▶ **What you are asked to do**: Retype the data that follows with no alterations, please.
+++ Data to use +++
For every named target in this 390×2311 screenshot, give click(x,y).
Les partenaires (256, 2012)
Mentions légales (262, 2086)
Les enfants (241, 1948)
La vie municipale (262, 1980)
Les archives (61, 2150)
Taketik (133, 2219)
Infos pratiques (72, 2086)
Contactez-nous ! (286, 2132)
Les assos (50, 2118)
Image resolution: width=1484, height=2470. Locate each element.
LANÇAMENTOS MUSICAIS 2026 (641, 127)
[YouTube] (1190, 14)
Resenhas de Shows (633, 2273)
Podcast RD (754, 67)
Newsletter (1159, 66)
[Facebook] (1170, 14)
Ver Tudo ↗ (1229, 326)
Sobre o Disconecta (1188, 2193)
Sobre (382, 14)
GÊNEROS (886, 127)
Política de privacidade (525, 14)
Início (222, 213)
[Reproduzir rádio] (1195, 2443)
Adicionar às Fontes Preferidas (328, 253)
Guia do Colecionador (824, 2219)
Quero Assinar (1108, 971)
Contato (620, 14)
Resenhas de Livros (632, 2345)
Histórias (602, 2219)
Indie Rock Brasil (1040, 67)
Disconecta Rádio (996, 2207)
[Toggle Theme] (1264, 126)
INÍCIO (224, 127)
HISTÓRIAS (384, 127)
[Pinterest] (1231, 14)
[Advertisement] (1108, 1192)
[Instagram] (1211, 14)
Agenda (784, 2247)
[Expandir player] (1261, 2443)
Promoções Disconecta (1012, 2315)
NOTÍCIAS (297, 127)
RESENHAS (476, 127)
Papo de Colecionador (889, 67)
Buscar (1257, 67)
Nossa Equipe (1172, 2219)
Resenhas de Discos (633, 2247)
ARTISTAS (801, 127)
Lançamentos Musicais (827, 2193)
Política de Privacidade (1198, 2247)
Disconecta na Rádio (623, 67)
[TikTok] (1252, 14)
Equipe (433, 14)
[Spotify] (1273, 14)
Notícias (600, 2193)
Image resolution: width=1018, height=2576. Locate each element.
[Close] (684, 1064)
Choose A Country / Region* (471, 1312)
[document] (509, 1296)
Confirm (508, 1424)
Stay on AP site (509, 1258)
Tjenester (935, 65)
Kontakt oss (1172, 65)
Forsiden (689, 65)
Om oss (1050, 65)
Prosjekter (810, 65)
+++
▶ **Solution to the exercise**:
For every named target in this 390×2311 screenshot, give click(x,y).
Les partenaires (256, 2012)
Mentions légales (262, 2086)
Les enfants (241, 1948)
La vie municipale (262, 1980)
Les archives (61, 2150)
Taketik (133, 2219)
Infos pratiques (72, 2086)
Contactez-nous ! (286, 2132)
Les assos (50, 2118)
Image resolution: width=1484, height=2470. Locate each element.
LANÇAMENTOS MUSICAIS 2026 (641, 127)
[YouTube] (1190, 14)
Resenhas de Shows (633, 2273)
Podcast RD (754, 67)
Newsletter (1159, 66)
[Facebook] (1170, 14)
Ver Tudo ↗ (1229, 326)
Sobre o Disconecta (1188, 2193)
Sobre (382, 14)
GÊNEROS (886, 127)
Política de privacidade (525, 14)
Início (222, 213)
[Reproduzir rádio] (1195, 2443)
Adicionar às Fontes Preferidas (328, 253)
Guia do Colecionador (824, 2219)
Quero Assinar (1108, 971)
Contato (620, 14)
Resenhas de Livros (632, 2345)
Histórias (602, 2219)
Indie Rock Brasil (1040, 67)
Disconecta Rádio (996, 2207)
[Toggle Theme] (1264, 126)
INÍCIO (224, 127)
HISTÓRIAS (384, 127)
[Pinterest] (1231, 14)
[Advertisement] (1108, 1192)
[Instagram] (1211, 14)
Agenda (784, 2247)
[Expandir player] (1261, 2443)
Promoções Disconecta (1012, 2315)
NOTÍCIAS (297, 127)
RESENHAS (476, 127)
Papo de Colecionador (889, 67)
Buscar (1257, 67)
Nossa Equipe (1172, 2219)
Resenhas de Discos (633, 2247)
ARTISTAS (801, 127)
Lançamentos Musicais (827, 2193)
Política de Privacidade (1198, 2247)
Disconecta na Rádio (623, 67)
[TikTok] (1252, 14)
Equipe (433, 14)
[Spotify] (1273, 14)
Notícias (600, 2193)
Image resolution: width=1018, height=2576. Locate each element.
[Close] (684, 1064)
Choose A Country / Region* (471, 1312)
[document] (509, 1296)
Confirm (508, 1424)
Stay on AP site (509, 1258)
Tjenester (935, 65)
Kontakt oss (1172, 65)
Forsiden (689, 65)
Om oss (1050, 65)
Prosjekter (810, 65)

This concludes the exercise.